╭─ Provided data

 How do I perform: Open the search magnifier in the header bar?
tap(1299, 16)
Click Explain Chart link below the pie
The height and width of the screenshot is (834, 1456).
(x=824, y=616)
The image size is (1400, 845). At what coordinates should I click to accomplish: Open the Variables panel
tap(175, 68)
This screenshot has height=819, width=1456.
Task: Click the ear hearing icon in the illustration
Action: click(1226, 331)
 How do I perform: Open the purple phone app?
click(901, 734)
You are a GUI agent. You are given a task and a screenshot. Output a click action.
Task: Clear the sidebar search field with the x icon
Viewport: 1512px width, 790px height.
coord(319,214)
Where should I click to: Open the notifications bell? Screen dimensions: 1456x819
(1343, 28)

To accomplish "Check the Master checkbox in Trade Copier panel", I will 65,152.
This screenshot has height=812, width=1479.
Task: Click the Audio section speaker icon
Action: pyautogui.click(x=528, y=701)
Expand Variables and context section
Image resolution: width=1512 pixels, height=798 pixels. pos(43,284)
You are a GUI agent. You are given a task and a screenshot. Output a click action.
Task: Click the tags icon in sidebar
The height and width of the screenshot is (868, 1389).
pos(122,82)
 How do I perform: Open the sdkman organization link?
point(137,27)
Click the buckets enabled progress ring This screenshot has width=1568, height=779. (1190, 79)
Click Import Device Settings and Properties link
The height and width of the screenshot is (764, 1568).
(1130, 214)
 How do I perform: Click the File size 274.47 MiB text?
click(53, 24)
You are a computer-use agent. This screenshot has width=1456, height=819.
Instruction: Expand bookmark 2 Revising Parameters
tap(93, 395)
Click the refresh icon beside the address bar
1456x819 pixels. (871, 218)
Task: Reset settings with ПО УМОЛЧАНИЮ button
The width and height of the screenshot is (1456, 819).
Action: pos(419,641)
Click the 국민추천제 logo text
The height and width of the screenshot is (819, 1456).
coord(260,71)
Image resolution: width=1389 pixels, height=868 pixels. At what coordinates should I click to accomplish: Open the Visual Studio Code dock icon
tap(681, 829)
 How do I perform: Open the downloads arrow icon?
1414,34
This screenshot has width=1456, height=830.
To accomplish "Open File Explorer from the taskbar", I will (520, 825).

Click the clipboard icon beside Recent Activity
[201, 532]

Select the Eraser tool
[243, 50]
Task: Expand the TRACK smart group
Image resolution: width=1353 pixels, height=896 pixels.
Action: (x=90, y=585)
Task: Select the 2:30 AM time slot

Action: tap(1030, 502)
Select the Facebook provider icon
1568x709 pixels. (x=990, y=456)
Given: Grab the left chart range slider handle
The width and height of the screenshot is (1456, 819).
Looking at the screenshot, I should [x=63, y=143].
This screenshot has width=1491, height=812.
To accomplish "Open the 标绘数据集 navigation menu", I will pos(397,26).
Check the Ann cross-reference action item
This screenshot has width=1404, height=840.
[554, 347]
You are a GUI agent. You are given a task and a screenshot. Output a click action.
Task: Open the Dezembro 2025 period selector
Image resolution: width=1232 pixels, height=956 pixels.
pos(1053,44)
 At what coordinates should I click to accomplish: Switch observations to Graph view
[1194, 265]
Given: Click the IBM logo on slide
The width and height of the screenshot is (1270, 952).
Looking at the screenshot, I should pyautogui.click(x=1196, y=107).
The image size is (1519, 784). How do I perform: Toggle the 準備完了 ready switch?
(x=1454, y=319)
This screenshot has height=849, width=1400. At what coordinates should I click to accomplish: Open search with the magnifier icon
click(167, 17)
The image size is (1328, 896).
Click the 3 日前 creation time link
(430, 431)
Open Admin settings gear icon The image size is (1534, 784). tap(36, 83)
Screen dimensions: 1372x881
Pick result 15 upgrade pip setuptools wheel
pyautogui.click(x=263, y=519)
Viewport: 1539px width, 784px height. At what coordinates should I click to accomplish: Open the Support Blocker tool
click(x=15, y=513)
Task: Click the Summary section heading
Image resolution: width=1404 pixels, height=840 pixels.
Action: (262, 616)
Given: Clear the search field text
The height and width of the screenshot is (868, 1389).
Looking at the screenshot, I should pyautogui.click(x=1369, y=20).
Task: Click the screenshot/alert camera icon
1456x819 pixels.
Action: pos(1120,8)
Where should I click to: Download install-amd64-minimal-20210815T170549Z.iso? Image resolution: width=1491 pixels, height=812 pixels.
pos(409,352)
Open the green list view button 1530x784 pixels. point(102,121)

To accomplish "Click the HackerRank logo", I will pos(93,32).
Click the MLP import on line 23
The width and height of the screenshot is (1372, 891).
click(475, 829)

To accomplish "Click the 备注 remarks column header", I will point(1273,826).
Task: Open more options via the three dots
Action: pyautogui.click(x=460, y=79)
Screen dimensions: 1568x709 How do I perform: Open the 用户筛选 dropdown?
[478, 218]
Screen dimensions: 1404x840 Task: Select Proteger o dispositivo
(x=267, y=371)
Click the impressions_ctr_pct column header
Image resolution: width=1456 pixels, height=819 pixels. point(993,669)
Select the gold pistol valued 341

╰─

Exercise:
Reproduce all records exactly, without omissions.

Answer space:
 How do I perform: Open the search magnifier in the header bar?
tap(1299, 16)
Click Explain Chart link below the pie
The height and width of the screenshot is (834, 1456).
(x=824, y=616)
The image size is (1400, 845). At what coordinates should I click to accomplish: Open the Variables panel
tap(175, 68)
This screenshot has height=819, width=1456.
Task: Click the ear hearing icon in the illustration
Action: click(1226, 331)
 How do I perform: Open the purple phone app?
click(901, 734)
You are a GUI agent. You are given a task and a screenshot. Output a click action.
Task: Clear the sidebar search field with the x icon
Viewport: 1512px width, 790px height.
coord(319,214)
Where should I click to: Open the notifications bell? Screen dimensions: 1456x819
(1343, 28)

To accomplish "Check the Master checkbox in Trade Copier panel", I will 65,152.
This screenshot has height=812, width=1479.
Task: Click the Audio section speaker icon
Action: pyautogui.click(x=528, y=701)
Expand Variables and context section
Image resolution: width=1512 pixels, height=798 pixels. pos(43,284)
You are a GUI agent. You are given a task and a screenshot. Output a click action.
Task: Click the tags icon in sidebar
The height and width of the screenshot is (868, 1389).
pos(122,82)
 How do I perform: Open the sdkman organization link?
point(137,27)
Click the buckets enabled progress ring This screenshot has width=1568, height=779. (1190, 79)
Click Import Device Settings and Properties link
The height and width of the screenshot is (764, 1568).
(1130, 214)
 How do I perform: Click the File size 274.47 MiB text?
click(53, 24)
You are a computer-use agent. This screenshot has width=1456, height=819.
Instruction: Expand bookmark 2 Revising Parameters
tap(93, 395)
Click the refresh icon beside the address bar
1456x819 pixels. (871, 218)
Task: Reset settings with ПО УМОЛЧАНИЮ button
The width and height of the screenshot is (1456, 819).
Action: pos(419,641)
Click the 국민추천제 logo text
The height and width of the screenshot is (819, 1456).
coord(260,71)
Image resolution: width=1389 pixels, height=868 pixels. At what coordinates should I click to accomplish: Open the Visual Studio Code dock icon
tap(681, 829)
 How do I perform: Open the downloads arrow icon?
1414,34
This screenshot has width=1456, height=830.
To accomplish "Open File Explorer from the taskbar", I will (520, 825).

Click the clipboard icon beside Recent Activity
[201, 532]

Select the Eraser tool
[243, 50]
Task: Expand the TRACK smart group
Image resolution: width=1353 pixels, height=896 pixels.
Action: (x=90, y=585)
Task: Select the 2:30 AM time slot

Action: tap(1030, 502)
Select the Facebook provider icon
1568x709 pixels. (x=990, y=456)
Given: Grab the left chart range slider handle
The width and height of the screenshot is (1456, 819).
Looking at the screenshot, I should [x=63, y=143].
This screenshot has width=1491, height=812.
To accomplish "Open the 标绘数据集 navigation menu", I will pos(397,26).
Check the Ann cross-reference action item
This screenshot has width=1404, height=840.
[554, 347]
You are a GUI agent. You are given a task and a screenshot. Output a click action.
Task: Open the Dezembro 2025 period selector
Image resolution: width=1232 pixels, height=956 pixels.
pos(1053,44)
 At what coordinates should I click to accomplish: Switch observations to Graph view
[1194, 265]
Given: Click the IBM logo on slide
The width and height of the screenshot is (1270, 952).
Looking at the screenshot, I should pyautogui.click(x=1196, y=107).
The image size is (1519, 784). How do I perform: Toggle the 準備完了 ready switch?
(x=1454, y=319)
This screenshot has height=849, width=1400. At what coordinates should I click to accomplish: Open search with the magnifier icon
click(167, 17)
The image size is (1328, 896).
Click the 3 日前 creation time link
(430, 431)
Open Admin settings gear icon The image size is (1534, 784). tap(36, 83)
Screen dimensions: 1372x881
Pick result 15 upgrade pip setuptools wheel
pyautogui.click(x=263, y=519)
Viewport: 1539px width, 784px height. At what coordinates should I click to accomplish: Open the Support Blocker tool
click(x=15, y=513)
Task: Click the Summary section heading
Image resolution: width=1404 pixels, height=840 pixels.
Action: (262, 616)
Given: Clear the search field text
The height and width of the screenshot is (868, 1389).
Looking at the screenshot, I should pyautogui.click(x=1369, y=20).
Task: Click the screenshot/alert camera icon
1456x819 pixels.
Action: pos(1120,8)
Where should I click to: Download install-amd64-minimal-20210815T170549Z.iso? Image resolution: width=1491 pixels, height=812 pixels.
pos(409,352)
Open the green list view button 1530x784 pixels. point(102,121)

To accomplish "Click the HackerRank logo", I will pos(93,32).
Click the MLP import on line 23
The width and height of the screenshot is (1372, 891).
click(475, 829)

To accomplish "Click the 备注 remarks column header", I will point(1273,826).
Task: Open more options via the three dots
Action: pyautogui.click(x=460, y=79)
Screen dimensions: 1568x709 How do I perform: Open the 用户筛选 dropdown?
[478, 218]
Screen dimensions: 1404x840 Task: Select Proteger o dispositivo
(x=267, y=371)
Click the impressions_ctr_pct column header
Image resolution: width=1456 pixels, height=819 pixels. point(993,669)
Select the gold pistol valued 341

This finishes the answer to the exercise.